Although unclear if there is a causality, Swissuniversities, an umbrella organization for Swiss higher education institutions published a guideline for international research cooperation in the weeks after the investigation was made public.

Techniques/technologies used:

For the quantitative research into scientific collaborations between Europe and the Chinese military, Follow the Money collected scientific studies with at least one author affiliated with a European institute, and another affiliated with a Chinese institute listed on Lens.org. All articles were published between January 1st 2000 and February 1st 2022. The resulting dataset contained over 350,000 studies.

We cleaned and parsed this data using Python, and analyzed it using Aleph, a tool built by the OCCRP. This software uses a graph based data structure, so we converted our clean data to this format using the OCCRP’s Python package. We used their command line tool to push the dataset to our Aleph cluster, and journalists from collaborating newsrooms were given access. Here, they can analyze papers, researchers, and institutions relating to their country.

Unfortunately, Aleph can’t do path queries. There was no way of knowing which papers were, for instance, a collaboration between two specific institutions. Using Aleph’s command line tool, we exported our FtM data structure to Neo4j. This graph database system uses the Cypher query language, created to do path queries. Our data journalist wrote path queries for all newsrooms and exported the results to csv for further analysis.

Another big challenge was the naming of institutions in English. These are often not directly translated from Chinese. It proved difficult to find, for instance, all institutions with military connections. Using The China Defence Universities Tracker (by ASPI) and The People’s Liberation Army’s 37 Academic Institutions publication (by CASI), we created a database of Chinese institutions, their English and Chinese names, and any known aliases. We did fuzzy matching between this and our dataset, to find institutions we suspected might be military. We manually confirmed these suspicions before analyzing any papers written in collaboration with these institutions.

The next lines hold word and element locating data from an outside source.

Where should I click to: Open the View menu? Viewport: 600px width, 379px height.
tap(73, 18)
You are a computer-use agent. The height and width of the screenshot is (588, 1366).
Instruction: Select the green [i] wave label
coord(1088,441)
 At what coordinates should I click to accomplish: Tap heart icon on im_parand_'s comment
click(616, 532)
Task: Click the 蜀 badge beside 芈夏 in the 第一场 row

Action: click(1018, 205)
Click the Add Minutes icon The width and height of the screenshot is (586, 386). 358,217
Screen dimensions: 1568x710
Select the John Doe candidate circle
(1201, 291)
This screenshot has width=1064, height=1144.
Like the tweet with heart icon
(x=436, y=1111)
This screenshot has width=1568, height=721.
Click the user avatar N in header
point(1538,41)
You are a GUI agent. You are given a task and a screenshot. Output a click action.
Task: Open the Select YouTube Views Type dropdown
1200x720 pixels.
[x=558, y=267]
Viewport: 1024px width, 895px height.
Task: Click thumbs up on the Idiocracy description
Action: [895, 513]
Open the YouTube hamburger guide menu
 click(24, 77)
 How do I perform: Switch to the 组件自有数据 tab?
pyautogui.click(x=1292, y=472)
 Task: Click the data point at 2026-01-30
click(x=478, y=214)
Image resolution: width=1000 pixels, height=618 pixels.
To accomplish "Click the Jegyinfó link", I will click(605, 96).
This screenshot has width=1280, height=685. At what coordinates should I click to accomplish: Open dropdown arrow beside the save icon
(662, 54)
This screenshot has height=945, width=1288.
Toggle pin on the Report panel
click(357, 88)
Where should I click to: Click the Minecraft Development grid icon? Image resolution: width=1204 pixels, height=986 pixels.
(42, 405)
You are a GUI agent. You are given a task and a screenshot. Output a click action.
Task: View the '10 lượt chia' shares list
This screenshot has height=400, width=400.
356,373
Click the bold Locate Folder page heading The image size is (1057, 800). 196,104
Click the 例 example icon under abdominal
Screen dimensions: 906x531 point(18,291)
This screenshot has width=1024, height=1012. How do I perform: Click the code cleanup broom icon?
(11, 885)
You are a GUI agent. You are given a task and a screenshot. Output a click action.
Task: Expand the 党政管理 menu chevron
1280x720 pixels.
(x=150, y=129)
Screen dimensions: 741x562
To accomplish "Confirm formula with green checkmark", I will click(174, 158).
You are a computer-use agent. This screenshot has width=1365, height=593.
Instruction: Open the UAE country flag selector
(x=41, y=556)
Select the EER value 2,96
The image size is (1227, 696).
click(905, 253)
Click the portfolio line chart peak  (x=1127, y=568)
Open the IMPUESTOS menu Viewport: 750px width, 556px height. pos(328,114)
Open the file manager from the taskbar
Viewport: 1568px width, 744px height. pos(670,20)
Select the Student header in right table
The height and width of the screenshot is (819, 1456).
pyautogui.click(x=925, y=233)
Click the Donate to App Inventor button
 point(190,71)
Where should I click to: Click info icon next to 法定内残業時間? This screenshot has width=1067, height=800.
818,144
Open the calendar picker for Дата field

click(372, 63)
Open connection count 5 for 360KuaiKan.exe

Context about the project:

The biggest struggle this investigation faced was the fact that researchers from other countries in the world – think of the US – were conducting research with European scientists, developing technologies that could be used for the wrong purposes. So it was a precarious odner topic to explain why China needed to be investigated by this collective.

At the same time, there was the difficulty that the Chinese government is quite closed, making retrieval of comments very difficult.

What can other journalists learn from this project?

Cross-border collaboration becomes a lot easier when everyone starts with the same underlying data. We could approach the whole team with similar data files, which they could then find the stories in that were most relevant to their national audience. This created a solid base for the overarching story, while allowing all collaborating media to be flexible as to the contents and form of the final publication.